Schedule a Free Consultation to learn how we can optimize your ophthalmology billing operations.
Frequently Asked Questions
What is the difference between ophthalmology eye exam codes and standard E&M codes?
Ophthalmology-specific exam codes (92002–92014) are designed for visits focused on the ophthalmic examination and evaluation of the visual system. Standard E&M codes (99202–99215) may be used when a broader medical evaluation is performed. Both code sets are valid in ophthalmology, but they should not be billed together for the same encounter. Documentation must clearly support whichever code set is selected.
What CPT code is used for routine cataract surgery?
CPT 66984 is used for routine cataract removal with intraocular lens implantation. CPT 66982 applies to complex cataract surgery. The procedure falls under a global surgical package that includes preoperative care, the surgery itself, and postoperative follow-up care during the global period.
When are laterality modifiers required in ophthalmology billing?
Laterality modifiers RT (right eye) and LT (left eye) are required when billing procedures performed on a specific eye. Modifier 50 is used for bilateral procedures performed during the same session. Missing or incorrect laterality modifiers are among the most common causes of ophthalmology claim denials.
What documentation is required for OCT billing in ophthalmology?
OCT claims (CPT 92133 or 92134) require documentation of the clinical indication for testing, the test results, and a signed physician interpretation that addresses the clinical significance of the findings. Without a documented interpretation, payers will deny the professional component of the claim.

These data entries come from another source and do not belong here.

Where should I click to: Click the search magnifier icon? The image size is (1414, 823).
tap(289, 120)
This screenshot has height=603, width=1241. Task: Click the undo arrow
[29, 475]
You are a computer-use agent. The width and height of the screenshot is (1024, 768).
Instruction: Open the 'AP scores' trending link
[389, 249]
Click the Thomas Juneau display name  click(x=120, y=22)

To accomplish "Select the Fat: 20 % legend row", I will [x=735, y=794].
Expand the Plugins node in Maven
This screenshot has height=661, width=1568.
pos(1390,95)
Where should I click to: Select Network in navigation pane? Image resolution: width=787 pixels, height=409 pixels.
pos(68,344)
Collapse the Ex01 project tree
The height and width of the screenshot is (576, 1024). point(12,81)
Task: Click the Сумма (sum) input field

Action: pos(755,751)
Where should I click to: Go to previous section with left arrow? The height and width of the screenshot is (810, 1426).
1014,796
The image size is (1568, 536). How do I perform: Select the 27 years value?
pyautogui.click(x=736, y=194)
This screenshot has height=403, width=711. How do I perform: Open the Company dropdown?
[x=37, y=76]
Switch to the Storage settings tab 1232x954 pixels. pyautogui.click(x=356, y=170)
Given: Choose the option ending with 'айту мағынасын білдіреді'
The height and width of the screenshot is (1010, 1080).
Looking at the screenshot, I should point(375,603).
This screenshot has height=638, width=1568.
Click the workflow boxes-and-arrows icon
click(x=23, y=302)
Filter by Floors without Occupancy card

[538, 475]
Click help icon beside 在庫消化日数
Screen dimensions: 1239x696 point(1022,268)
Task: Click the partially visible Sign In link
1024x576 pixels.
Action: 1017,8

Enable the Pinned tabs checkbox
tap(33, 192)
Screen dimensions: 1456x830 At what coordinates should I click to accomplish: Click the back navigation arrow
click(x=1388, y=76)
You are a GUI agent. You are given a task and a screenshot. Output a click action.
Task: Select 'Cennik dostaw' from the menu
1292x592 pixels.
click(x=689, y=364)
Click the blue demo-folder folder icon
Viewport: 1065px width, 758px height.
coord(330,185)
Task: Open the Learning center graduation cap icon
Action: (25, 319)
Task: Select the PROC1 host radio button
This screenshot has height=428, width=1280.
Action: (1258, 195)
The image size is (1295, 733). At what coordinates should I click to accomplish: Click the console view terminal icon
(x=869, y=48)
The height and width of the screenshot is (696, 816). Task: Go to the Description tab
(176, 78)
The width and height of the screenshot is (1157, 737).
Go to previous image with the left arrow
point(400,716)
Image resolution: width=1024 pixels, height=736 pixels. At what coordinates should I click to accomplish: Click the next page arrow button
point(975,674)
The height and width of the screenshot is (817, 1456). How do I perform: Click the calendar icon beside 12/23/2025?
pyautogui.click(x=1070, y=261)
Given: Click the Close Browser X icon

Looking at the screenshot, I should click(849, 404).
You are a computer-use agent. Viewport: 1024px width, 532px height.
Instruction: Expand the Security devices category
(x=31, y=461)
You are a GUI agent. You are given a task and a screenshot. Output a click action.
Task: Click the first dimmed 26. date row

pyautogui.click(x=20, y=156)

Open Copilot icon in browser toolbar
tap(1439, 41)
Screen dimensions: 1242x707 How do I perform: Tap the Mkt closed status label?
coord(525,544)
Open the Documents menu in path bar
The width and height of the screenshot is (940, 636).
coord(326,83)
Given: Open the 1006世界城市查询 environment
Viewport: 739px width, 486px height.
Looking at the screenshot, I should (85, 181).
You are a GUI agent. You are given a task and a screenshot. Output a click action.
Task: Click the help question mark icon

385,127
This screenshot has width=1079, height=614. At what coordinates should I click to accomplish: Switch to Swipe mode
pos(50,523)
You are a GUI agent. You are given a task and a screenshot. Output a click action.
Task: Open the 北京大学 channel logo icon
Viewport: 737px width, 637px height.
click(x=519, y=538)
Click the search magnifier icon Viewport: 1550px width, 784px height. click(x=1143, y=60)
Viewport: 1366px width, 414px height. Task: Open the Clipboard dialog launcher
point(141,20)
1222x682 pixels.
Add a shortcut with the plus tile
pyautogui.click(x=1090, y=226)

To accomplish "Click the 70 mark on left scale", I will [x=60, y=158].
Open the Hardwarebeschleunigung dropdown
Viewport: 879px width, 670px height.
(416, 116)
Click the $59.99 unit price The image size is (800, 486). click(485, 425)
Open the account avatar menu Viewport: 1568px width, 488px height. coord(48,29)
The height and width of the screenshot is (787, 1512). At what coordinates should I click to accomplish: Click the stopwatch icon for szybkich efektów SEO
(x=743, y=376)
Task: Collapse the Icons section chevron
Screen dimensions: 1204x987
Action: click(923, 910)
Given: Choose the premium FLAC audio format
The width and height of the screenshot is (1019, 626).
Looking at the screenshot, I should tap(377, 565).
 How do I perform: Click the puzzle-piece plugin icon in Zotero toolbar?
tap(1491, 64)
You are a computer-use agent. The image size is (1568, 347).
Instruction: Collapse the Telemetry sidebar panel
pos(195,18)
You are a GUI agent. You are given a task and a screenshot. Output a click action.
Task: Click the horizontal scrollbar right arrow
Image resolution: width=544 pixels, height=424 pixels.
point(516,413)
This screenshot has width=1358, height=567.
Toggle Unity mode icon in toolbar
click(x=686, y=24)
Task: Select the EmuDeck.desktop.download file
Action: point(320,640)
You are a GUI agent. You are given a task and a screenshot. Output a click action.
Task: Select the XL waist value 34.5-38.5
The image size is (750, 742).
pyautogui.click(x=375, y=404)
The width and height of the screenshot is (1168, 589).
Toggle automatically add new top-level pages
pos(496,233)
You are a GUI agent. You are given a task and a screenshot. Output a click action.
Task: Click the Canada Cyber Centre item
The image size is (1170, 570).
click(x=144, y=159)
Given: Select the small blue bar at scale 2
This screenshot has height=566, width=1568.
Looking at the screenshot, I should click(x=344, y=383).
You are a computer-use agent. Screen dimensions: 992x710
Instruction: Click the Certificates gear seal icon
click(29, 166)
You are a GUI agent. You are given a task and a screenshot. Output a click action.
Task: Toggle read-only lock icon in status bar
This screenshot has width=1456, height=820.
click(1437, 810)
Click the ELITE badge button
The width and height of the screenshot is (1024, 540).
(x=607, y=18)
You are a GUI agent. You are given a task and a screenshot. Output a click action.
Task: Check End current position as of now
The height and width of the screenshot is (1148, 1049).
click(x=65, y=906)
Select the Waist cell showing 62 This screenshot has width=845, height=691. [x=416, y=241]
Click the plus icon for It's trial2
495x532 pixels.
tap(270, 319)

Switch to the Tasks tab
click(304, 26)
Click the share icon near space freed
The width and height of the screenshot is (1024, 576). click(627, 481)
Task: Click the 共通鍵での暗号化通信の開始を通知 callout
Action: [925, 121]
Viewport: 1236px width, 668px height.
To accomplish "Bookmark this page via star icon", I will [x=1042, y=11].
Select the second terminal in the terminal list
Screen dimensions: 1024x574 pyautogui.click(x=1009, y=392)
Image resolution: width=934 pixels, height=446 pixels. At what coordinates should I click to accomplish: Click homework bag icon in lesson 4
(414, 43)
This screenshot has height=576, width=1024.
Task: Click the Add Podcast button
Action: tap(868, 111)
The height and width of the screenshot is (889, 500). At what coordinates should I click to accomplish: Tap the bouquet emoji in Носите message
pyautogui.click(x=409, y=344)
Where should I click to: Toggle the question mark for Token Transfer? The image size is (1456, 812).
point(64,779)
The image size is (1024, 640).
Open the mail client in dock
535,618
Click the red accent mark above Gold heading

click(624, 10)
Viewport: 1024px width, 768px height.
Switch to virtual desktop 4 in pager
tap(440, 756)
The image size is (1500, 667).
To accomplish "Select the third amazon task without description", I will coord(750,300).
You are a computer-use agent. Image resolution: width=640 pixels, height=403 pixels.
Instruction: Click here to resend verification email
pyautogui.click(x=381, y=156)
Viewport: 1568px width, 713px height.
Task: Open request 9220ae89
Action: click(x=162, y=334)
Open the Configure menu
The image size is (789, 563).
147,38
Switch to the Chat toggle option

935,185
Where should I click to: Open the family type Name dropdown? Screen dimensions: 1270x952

What are the most common ophthalmology billing denials and how can they be prevented?
The most frequent denials in ophthalmology involve missing or incorrect laterality modifiers, lack of documented medical necessity for diagnostic tests, absent physician interpretation for OCT and visual field testing, and NCCI bundling errors when multiple procedures are billed on the same date. Regular coding audits, pre-submission documentation review, and staff training on laterality and modifier requirements are the most effective prevention strategies.